[[ Given data, beginning ]]
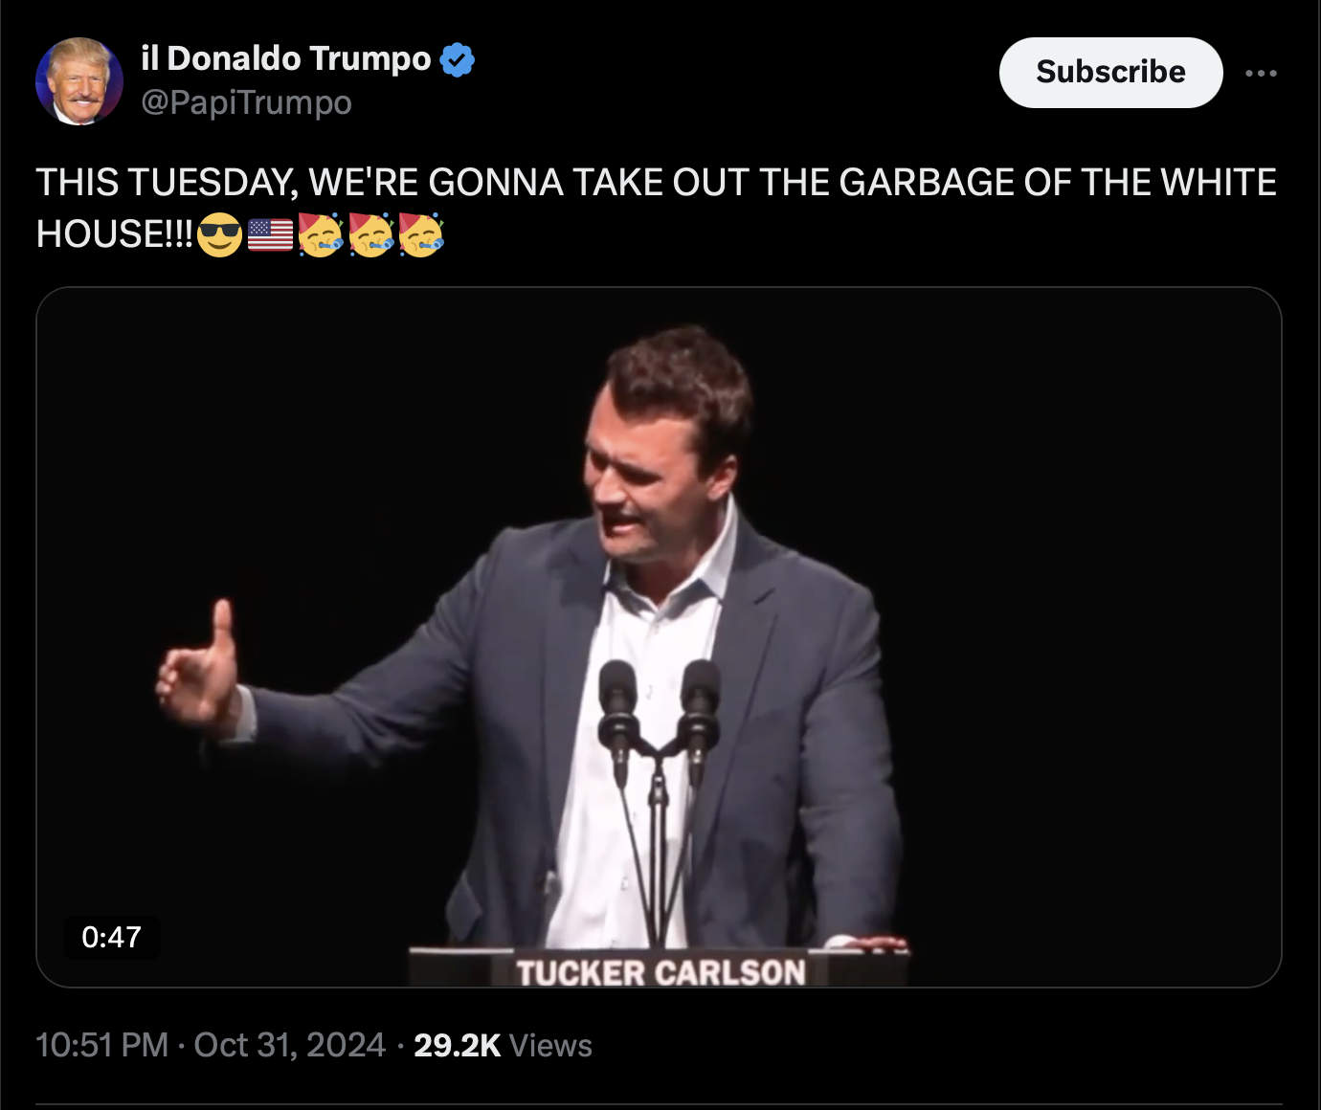This screenshot has height=1110, width=1321.
Task: Click the sunglasses face emoji
Action: [219, 234]
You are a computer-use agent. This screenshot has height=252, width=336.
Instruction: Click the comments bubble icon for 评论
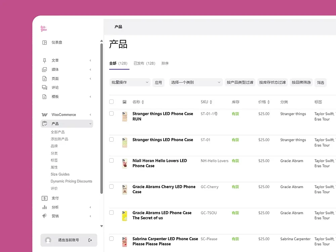[44, 88]
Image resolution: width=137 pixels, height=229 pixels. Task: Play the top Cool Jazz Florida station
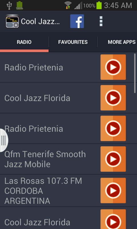click(113, 98)

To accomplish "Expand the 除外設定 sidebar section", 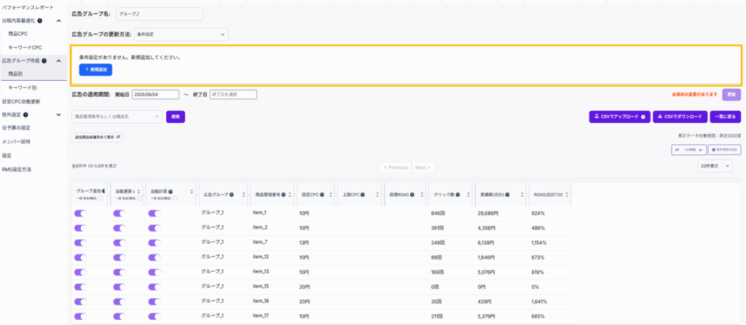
[[ Given data, end ]]
Task instructions -> Copy out, exactly and without pictures, each line from the one containing "Instruction: Click the" through the final line of the entries, both ends included.

Written solution ->
Instruction: Click the comments bubble icon for 评论
[44, 88]
Image resolution: width=137 pixels, height=229 pixels. Task: Play the top Cool Jazz Florida station
click(113, 98)

To accomplish "Expand the 除外設定 sidebar section", 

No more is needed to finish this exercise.